Un padre, una madre e un Bambino avvolto in fasce e deposto in una mangiatoia, ecco la Buona Notizia per i pastori di ogni generazione, i più lontani, quelli che non vanno in chiesa, che neanche credono in Dio e vivono schiavi dell’inganno del demonio.
Per questo la Festa della Santa Famiglia di
Nazaret è una chiamata a conversione per tutti noi; non avrebbe senso una
celebrazione di famiglie che si specchiano narcisisticamente nella propria
presunta diversità da opporre al degrado del mondo.

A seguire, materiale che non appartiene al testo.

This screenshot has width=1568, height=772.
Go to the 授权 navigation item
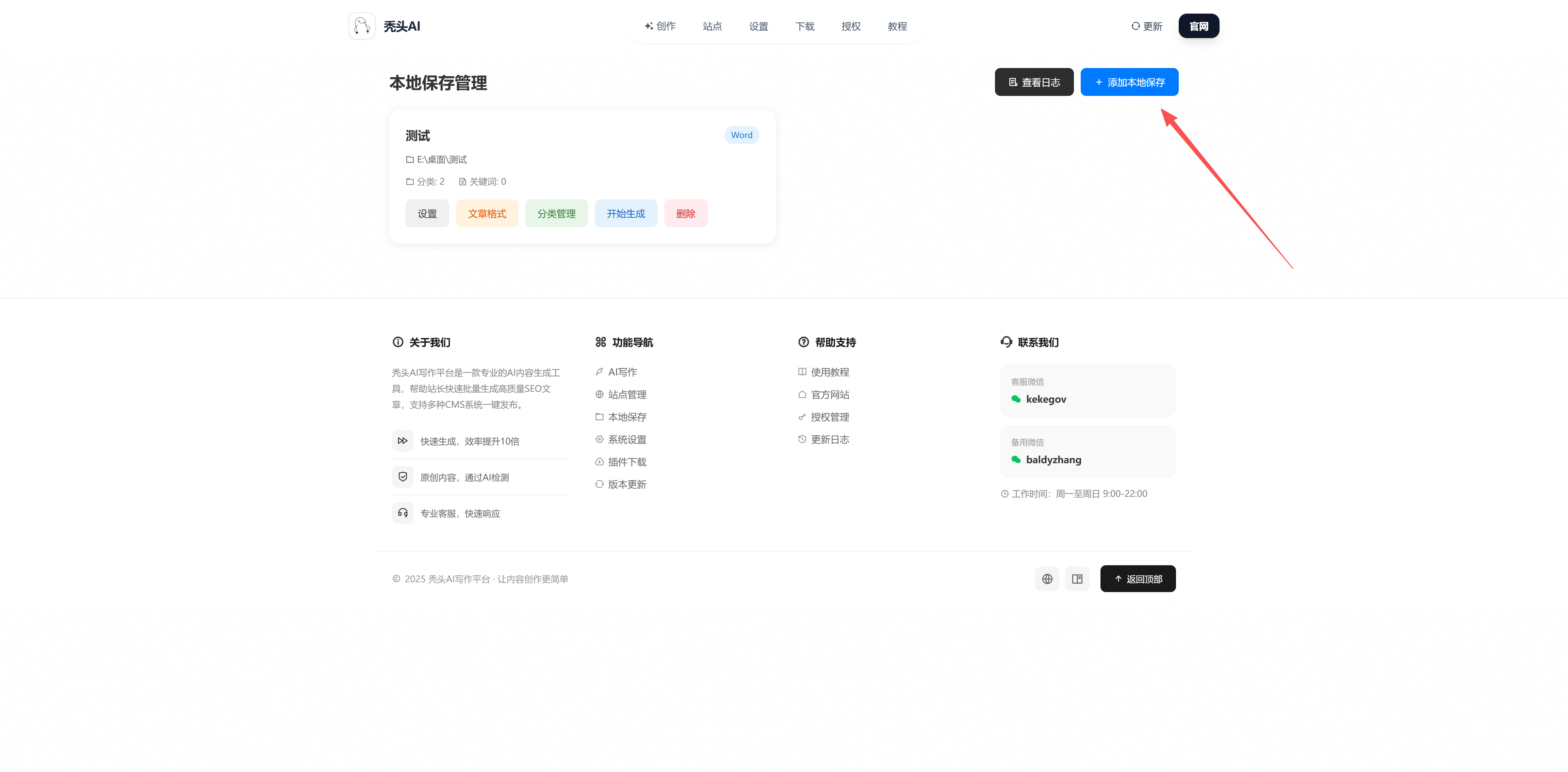point(850,26)
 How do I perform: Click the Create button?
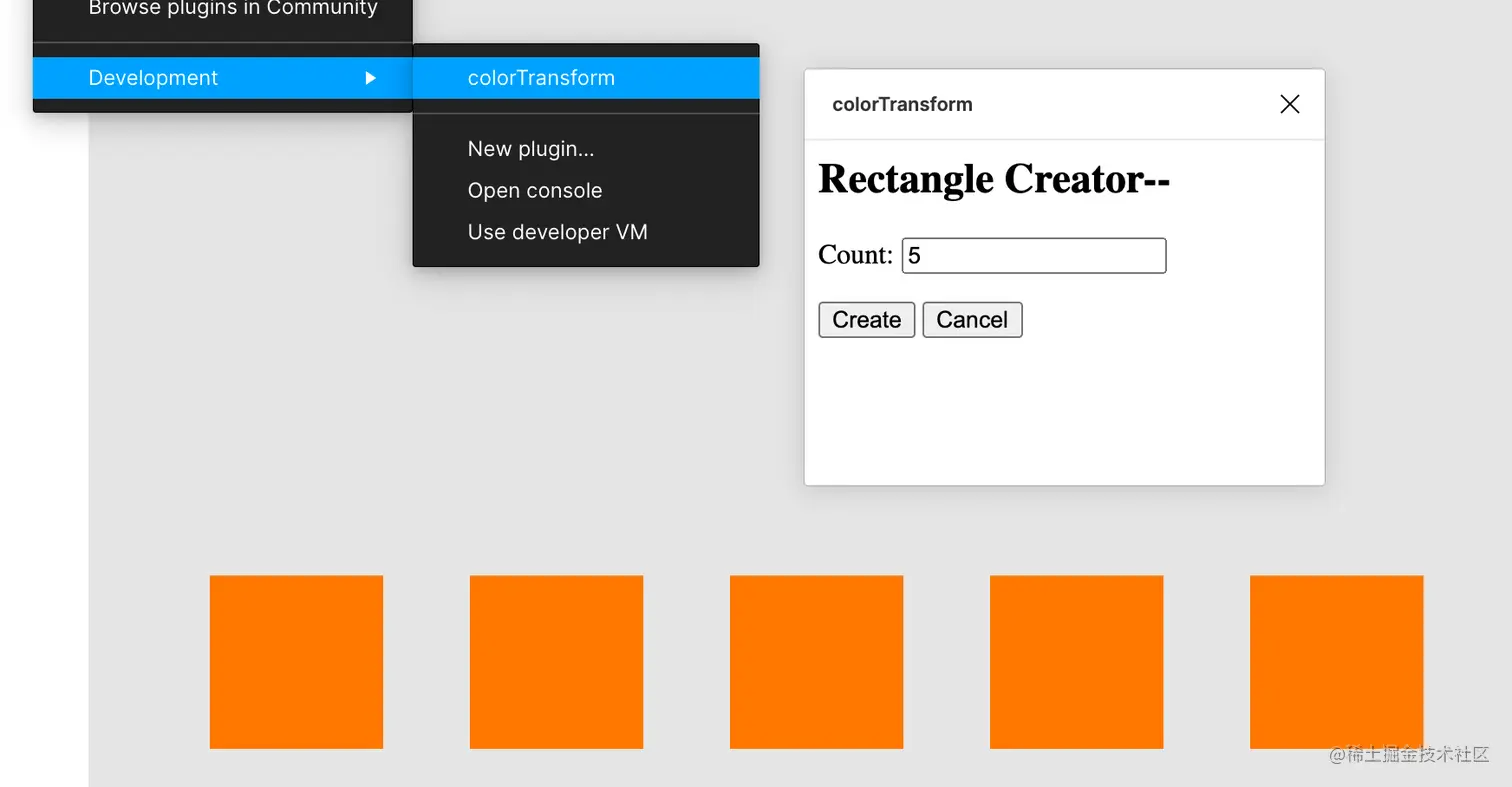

La primogenitura della quale parla il Vangelo è
invece un servizio d’amore per il mondo. Gesù è presentato al Tempio come la
primizia di ogni uomo, perché in Lui sono presentati a Dio tutti i peccatori
della terra.
E’ il primogenito di una moltitudine immensa
nella quale ci siamo noi, che per primi abbiamo creduto in Lui. Primi in questa
generazione, come ogni cristiano nella sua. E dietro di noi tutti gli altri
che, contemplando il “segno di contraddizione” che è la vita dei cristiani, si
lasceranno trafiggere il cuore per “i pensieri malvagi” che essa svela, accogliendo
la misericordia di Dio.
Non li vediamo oggi, ma ci sono tutti: tuo
cugino, il tuo vicino di casa, la collega, quel ragazzo che spaccia droga all’angolo…
Come Abramo, nella nostra fede saranno benedette tutte le famiglie della terra!
Per questo anche oggi il Signore viene a
“visitarci” chiamandoci a conversione. Per aprire il cammino al Cielo dobbiamo accogliere
ogni giorno e difendere in noi e nella
nostra famiglia la primogenitura: tornare sempre al Battesimo, dove siamo stati
presentati al Signore e offerti al
mondo.
Ciò significa ascoltare la predicazione
attraverso la quale Dio ci vuol donare la fede. E “obbedire” alla sua chiamata
per “partire” come Abramo in un cammino serio di conversione, nel quale la
Grazia possa dare compimento alla nostra vocazione.
Non illudiamoci, non è possibile per noi e per la
nostra famiglia, senza una comunità dove si diventa cristiani vivendo come la
Santa Famiglia di Nazaret, in umiltà, semplicità e lode. In essa la vita nuova
di Gesù “cresce e si fortifica piena di Spirito Santo”, mentre la Grazia di Dio
scende su di noi.
Nella comunità cristiana, come Simeone,
possiamo abbracciare il Signore nella
sua Parola, nei sacramenti e nella comunione con i fratelli. E così “vedere con
i nostri occhi la salvezza preparata per noi e per tutti i popoli” per imparare
a discernere come necessaria la
“spada” che ha trafitto l’anima della Vergine Maria.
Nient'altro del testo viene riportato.